Requirement:
Scan the material below and copy every line holding the word "KILLUA".

Listed entries:

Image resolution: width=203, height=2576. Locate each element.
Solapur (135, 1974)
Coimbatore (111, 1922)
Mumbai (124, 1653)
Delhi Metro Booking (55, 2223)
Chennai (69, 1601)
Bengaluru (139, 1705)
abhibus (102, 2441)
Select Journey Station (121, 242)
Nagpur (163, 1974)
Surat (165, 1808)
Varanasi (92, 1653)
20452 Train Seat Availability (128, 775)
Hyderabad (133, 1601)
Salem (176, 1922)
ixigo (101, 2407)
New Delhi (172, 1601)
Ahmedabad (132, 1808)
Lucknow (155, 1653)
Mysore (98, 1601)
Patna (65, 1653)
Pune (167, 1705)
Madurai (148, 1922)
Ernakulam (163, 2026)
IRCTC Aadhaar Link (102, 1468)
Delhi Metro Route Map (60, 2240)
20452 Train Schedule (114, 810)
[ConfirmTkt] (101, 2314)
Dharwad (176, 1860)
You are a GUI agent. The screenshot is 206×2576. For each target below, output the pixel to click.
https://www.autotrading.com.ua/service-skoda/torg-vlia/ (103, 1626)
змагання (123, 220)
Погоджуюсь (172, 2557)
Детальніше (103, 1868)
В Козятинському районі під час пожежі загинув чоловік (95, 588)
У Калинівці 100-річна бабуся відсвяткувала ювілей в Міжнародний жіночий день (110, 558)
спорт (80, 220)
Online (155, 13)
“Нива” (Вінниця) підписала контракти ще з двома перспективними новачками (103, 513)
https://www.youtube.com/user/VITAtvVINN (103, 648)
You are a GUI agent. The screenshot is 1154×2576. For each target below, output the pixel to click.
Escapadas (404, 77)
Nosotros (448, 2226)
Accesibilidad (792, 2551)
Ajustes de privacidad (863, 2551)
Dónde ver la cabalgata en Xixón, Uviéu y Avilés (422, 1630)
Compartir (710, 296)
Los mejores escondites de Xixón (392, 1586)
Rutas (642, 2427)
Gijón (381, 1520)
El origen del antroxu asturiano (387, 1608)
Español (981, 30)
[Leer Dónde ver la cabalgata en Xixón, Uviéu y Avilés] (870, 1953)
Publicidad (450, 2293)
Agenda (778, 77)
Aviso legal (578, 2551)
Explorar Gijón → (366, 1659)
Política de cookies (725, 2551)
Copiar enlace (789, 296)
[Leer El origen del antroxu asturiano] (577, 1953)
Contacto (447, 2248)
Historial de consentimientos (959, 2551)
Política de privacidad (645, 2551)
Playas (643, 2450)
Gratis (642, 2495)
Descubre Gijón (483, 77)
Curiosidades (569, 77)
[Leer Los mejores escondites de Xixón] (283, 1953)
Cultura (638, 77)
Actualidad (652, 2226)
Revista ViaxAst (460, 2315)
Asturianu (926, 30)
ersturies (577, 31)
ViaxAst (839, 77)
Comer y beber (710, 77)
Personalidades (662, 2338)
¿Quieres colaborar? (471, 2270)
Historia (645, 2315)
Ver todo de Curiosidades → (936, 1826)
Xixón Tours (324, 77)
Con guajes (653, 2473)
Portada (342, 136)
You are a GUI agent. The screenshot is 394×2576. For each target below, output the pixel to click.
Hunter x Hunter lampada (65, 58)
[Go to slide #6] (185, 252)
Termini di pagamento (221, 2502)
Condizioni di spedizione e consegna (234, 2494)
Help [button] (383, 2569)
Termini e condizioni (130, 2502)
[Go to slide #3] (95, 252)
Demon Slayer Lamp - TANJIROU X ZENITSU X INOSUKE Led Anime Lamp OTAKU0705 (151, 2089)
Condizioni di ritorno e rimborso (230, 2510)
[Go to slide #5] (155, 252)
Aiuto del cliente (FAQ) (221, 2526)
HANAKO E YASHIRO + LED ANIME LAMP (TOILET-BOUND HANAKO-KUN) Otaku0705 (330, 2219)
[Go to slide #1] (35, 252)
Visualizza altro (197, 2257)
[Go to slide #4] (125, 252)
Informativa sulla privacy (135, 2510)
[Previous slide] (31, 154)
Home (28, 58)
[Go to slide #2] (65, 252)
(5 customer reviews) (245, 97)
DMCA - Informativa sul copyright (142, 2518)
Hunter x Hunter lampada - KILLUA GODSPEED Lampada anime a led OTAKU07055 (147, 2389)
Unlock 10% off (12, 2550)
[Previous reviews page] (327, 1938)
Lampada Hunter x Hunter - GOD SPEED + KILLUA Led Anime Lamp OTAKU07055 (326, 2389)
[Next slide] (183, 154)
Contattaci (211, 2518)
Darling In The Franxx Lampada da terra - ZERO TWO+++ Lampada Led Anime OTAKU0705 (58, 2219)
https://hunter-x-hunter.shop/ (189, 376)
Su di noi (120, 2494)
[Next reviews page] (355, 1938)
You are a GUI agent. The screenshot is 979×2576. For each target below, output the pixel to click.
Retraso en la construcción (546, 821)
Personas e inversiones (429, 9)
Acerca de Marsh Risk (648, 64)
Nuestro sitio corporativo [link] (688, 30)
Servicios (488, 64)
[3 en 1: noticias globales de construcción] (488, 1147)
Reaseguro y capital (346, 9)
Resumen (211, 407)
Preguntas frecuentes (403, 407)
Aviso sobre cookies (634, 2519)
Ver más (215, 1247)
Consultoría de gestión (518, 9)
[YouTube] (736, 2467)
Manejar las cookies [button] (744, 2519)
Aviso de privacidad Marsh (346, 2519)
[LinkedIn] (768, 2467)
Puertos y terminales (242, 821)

Your solution:
Hunter x Hunter lampada - KILLUA GODSPEED Lampada anime a led OTAKU07055 (147, 2389)
Lampada Hunter x Hunter - GOD SPEED + KILLUA Led Anime Lamp OTAKU07055 (326, 2389)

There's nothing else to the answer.